For 12 years, Kivuti (pictured) worked for the General Service Unit (GSU). He resigned in 1987 while holding the rank of a Major to join Lonrho Africa as the security supervisor, before retiring in 2004.

He proceeded to secure a mortgage for a house worth Sh1.8 million in Nairobi’s Umoja One estate in 2005. The following year, he invested Sh1 million in Kenya Business Community Sacco Ltd, hoping he could use the credit services on offer to service the mortgage and educate his children.

But he was in for a rude shock. “The scheme went under in 2007, and all my efforts to get my money back failed,” he laments.

Before long, Kivuti’s world started crumbling down: “I had defaulted in making mortgage payments for several months. “With a balance of Sh700, 000, the National Housing Corporation auctioned the house and all my household items in November 2007.”

The devastation soon turned tragic:  “My wife, Lucy Ireri, had been greatly disturbed by bad news. On the day the house was auctioned, she collapsed and was admitted at Kenyatta National Hospital where she died on the first night.”

His eldest son, Joseph Gichovi, 21, was then a Fourth Year student at the Kenya Medical Training College (KMTC) in Nairobi. He needed Sh80,000 to complete his studies. “I could not raise the money and he committed suicide in Buruburu estate,” notes a visibly-shaken Ireri.

His second-born son, Suleiman Nyaga, had been admitted to KMTC Nakuru where he was to report in early 2008.

“I told him one afternoon that I could not afford his school fees.

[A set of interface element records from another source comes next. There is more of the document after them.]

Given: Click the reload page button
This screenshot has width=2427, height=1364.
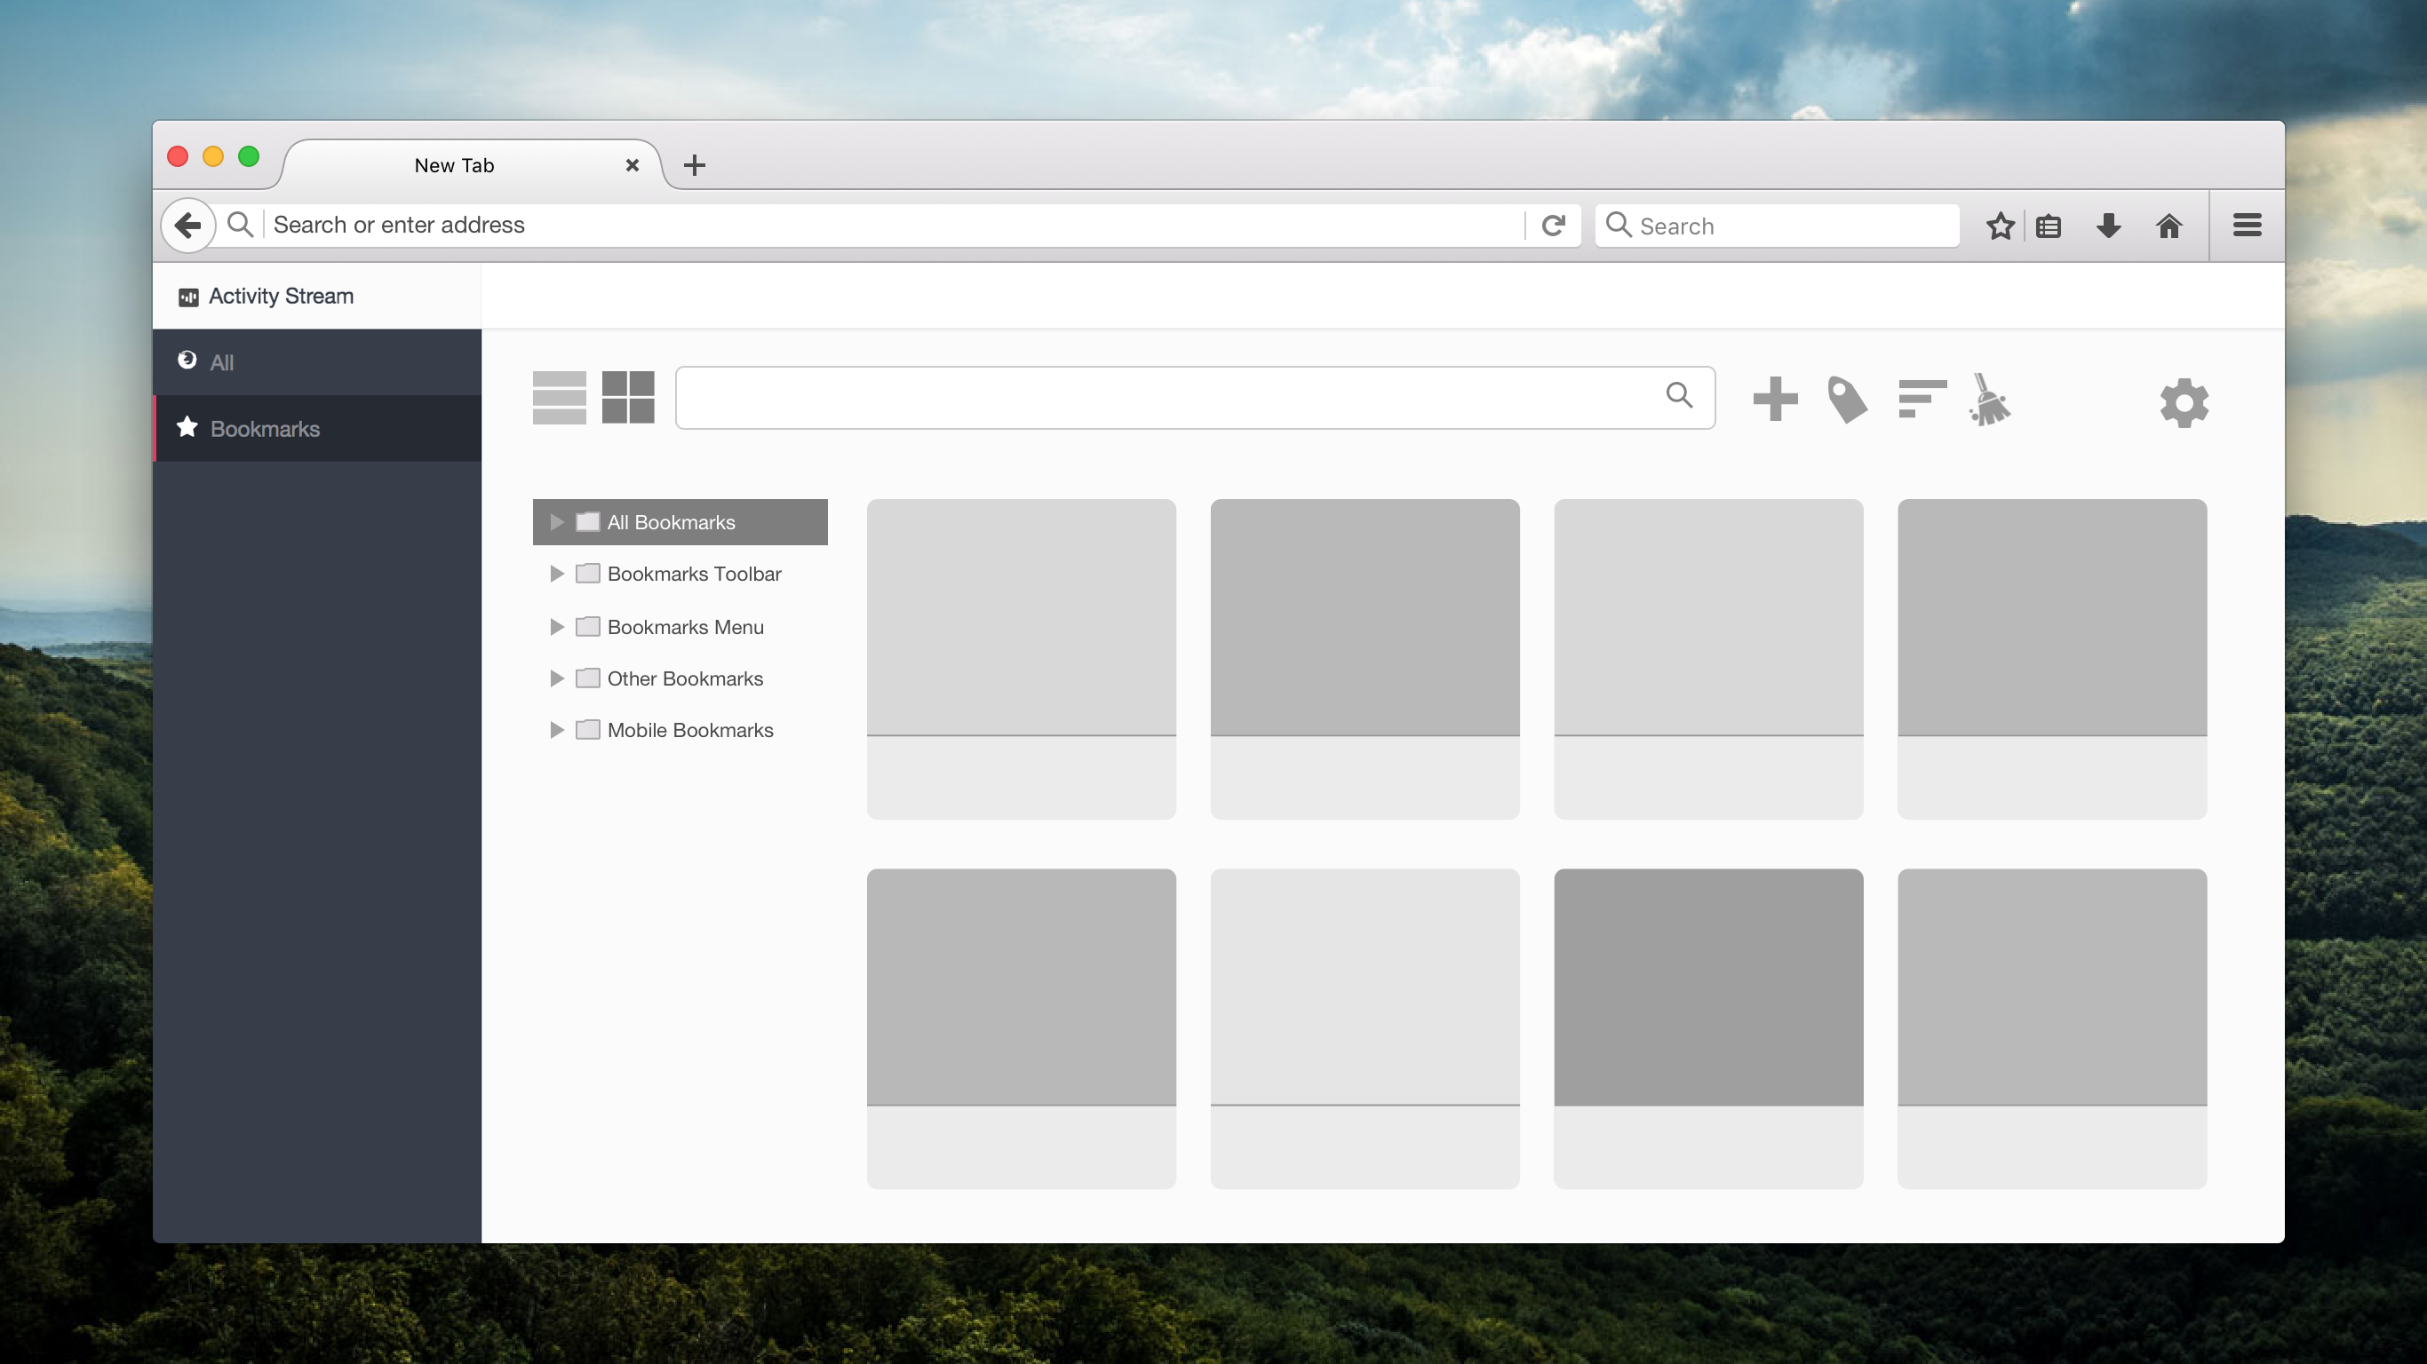Looking at the screenshot, I should (x=1553, y=226).
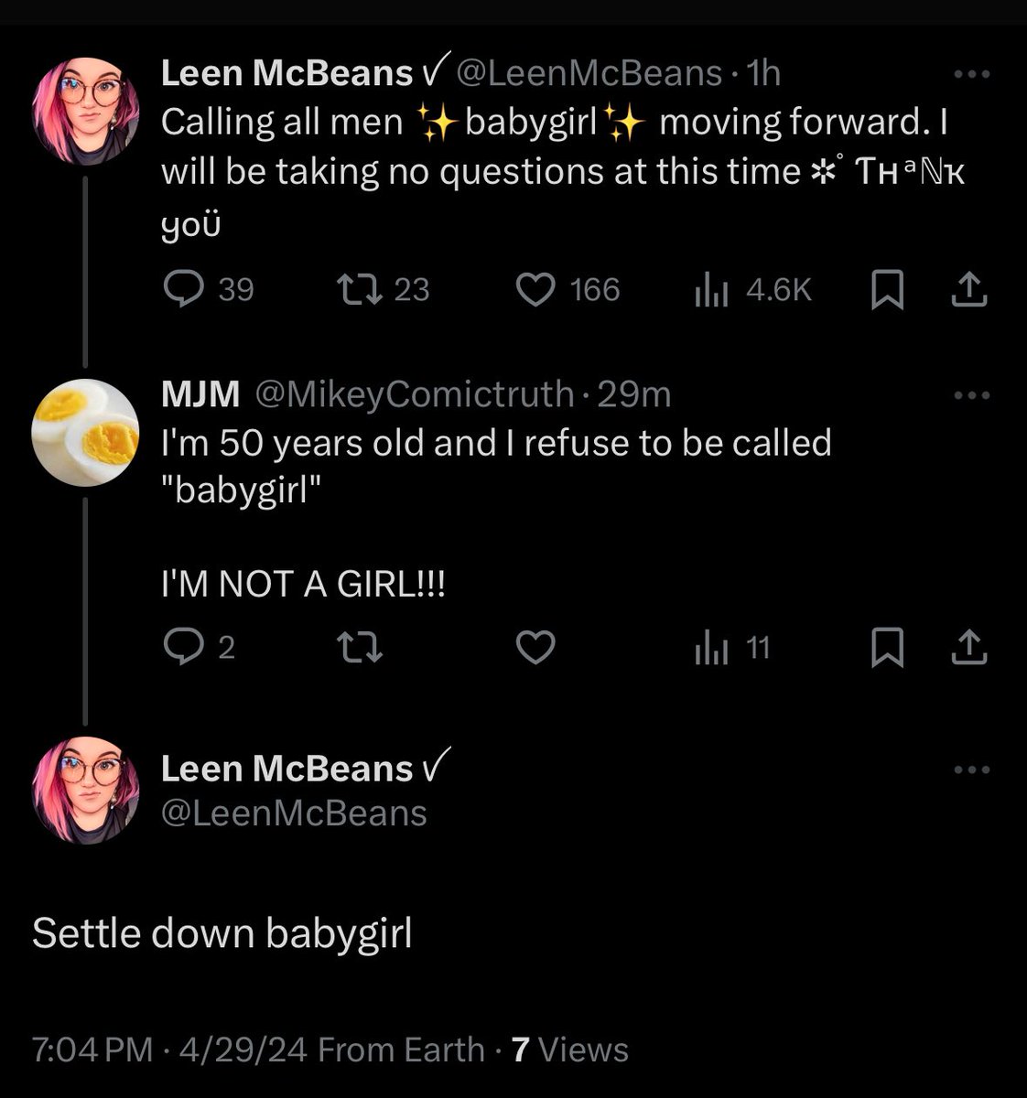Open more options for MJM's tweet
Viewport: 1027px width, 1098px height.
(971, 395)
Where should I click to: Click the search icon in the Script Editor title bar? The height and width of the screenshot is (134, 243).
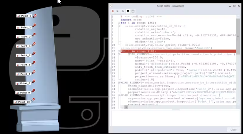pyautogui.click(x=111, y=6)

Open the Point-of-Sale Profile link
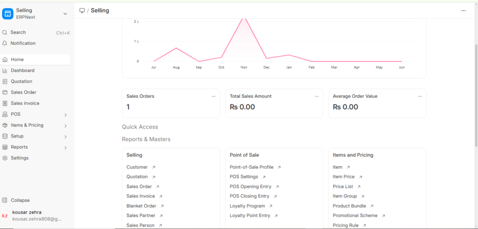point(252,167)
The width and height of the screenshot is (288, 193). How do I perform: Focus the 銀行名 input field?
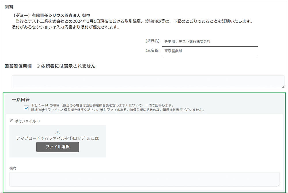[x=210, y=42]
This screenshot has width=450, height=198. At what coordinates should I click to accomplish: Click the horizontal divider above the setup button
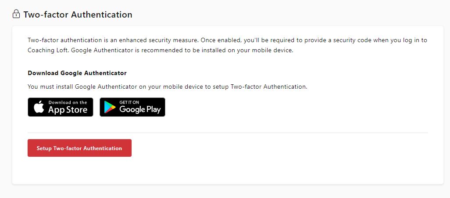pos(228,133)
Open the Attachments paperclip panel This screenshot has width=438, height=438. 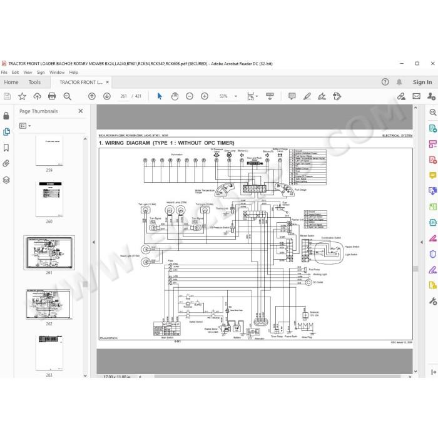click(6, 163)
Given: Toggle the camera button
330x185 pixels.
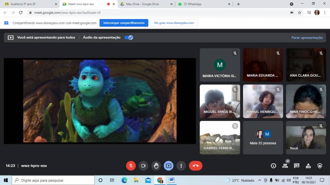Looking at the screenshot, I should pyautogui.click(x=143, y=166).

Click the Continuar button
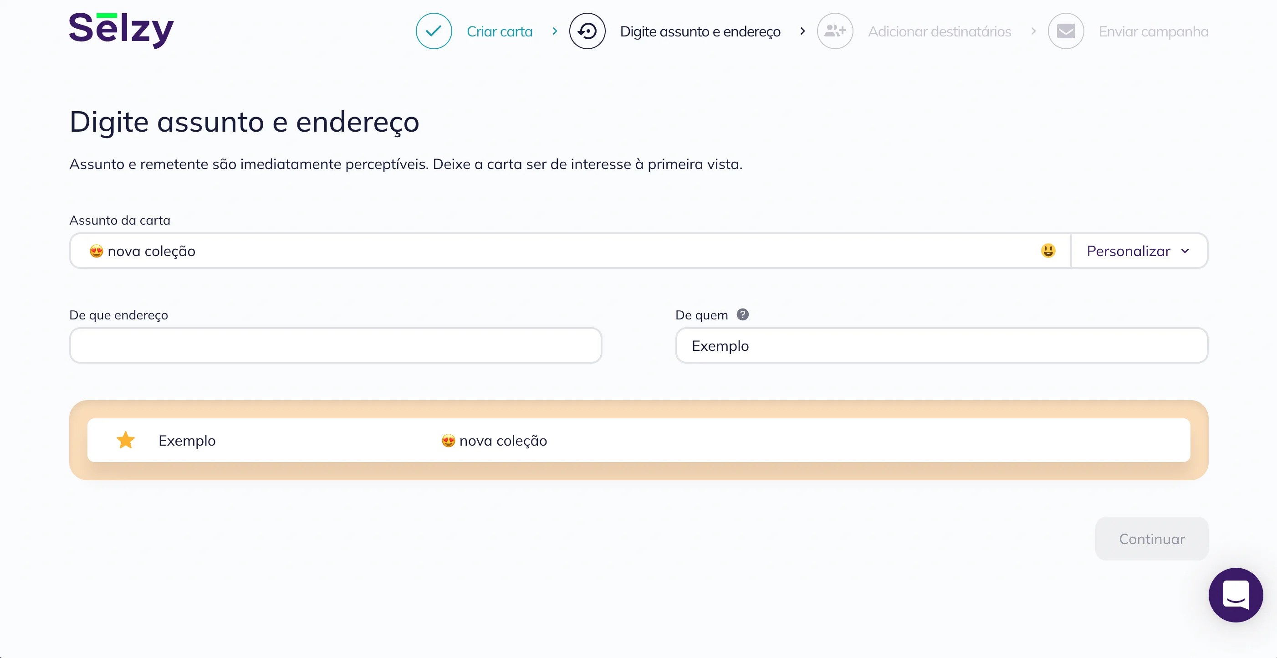[1152, 539]
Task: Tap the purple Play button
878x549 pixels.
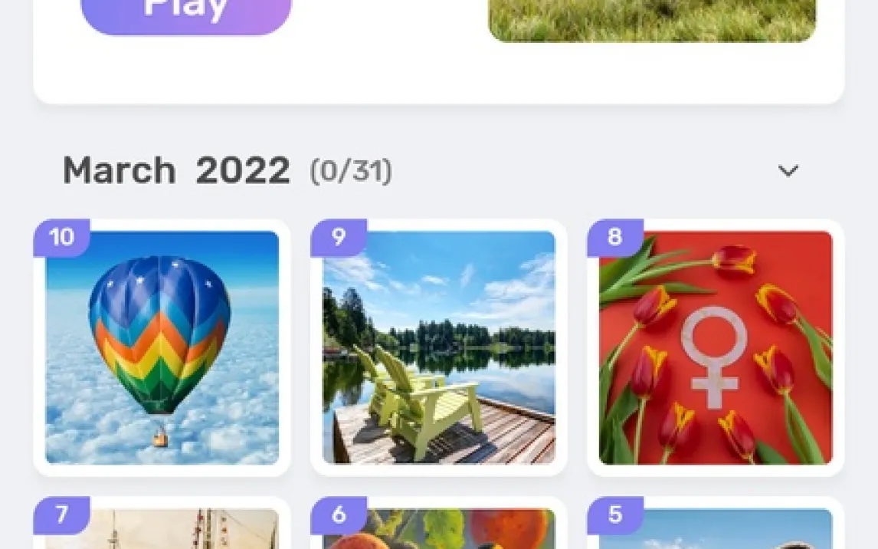Action: (x=186, y=12)
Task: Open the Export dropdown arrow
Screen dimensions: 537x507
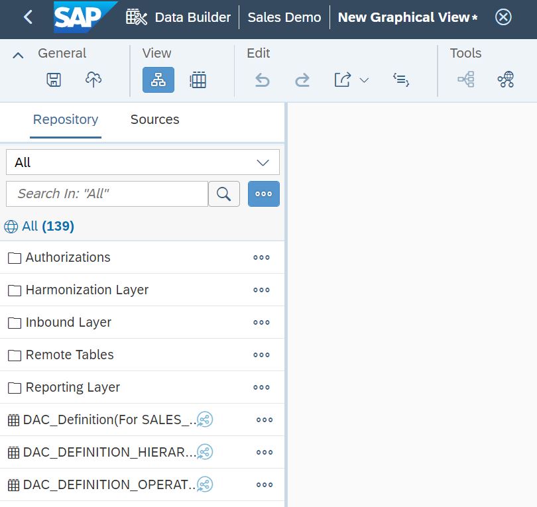Action: [x=364, y=80]

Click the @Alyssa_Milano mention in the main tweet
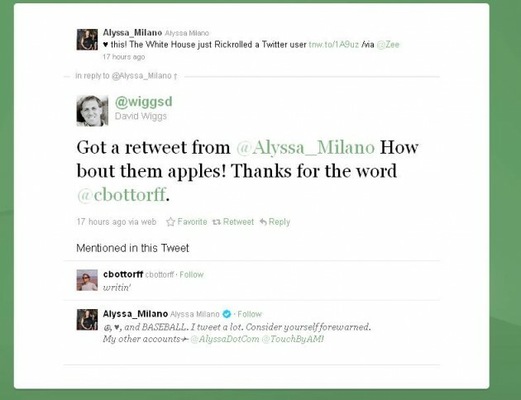305,149
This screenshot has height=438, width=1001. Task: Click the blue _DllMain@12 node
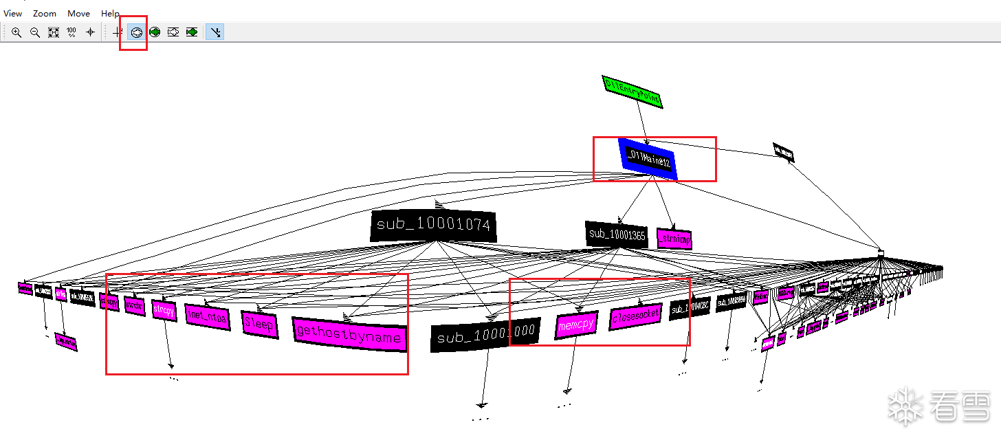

That was the last time I saw him. I don’t know whether he is dead or alive,” he states.

After the traumatising burial of beloved family members, a broke and homeless Ireri was left with no option but to resign to his rural village in Gatondo Mwana Wa Giti Location, in Manyatta Constituency, Embu County.

Here, he did not have a house and to add to the agony, he had with him his last-born son, Robert Kariuki, then in Standard Three. For months on end, father and son ended up taking refuge under a tree on their farm, with polythene papers the only roof over their heads. That was until Bishop Paul Kariuki of the Embu Catholic Diocese came to their rescue, and constructed for them a mud-walled house that they live in today.

The frail Kivuti has since been out of hospital with hypertension among other diseases. His son, depends on well wishers for his education.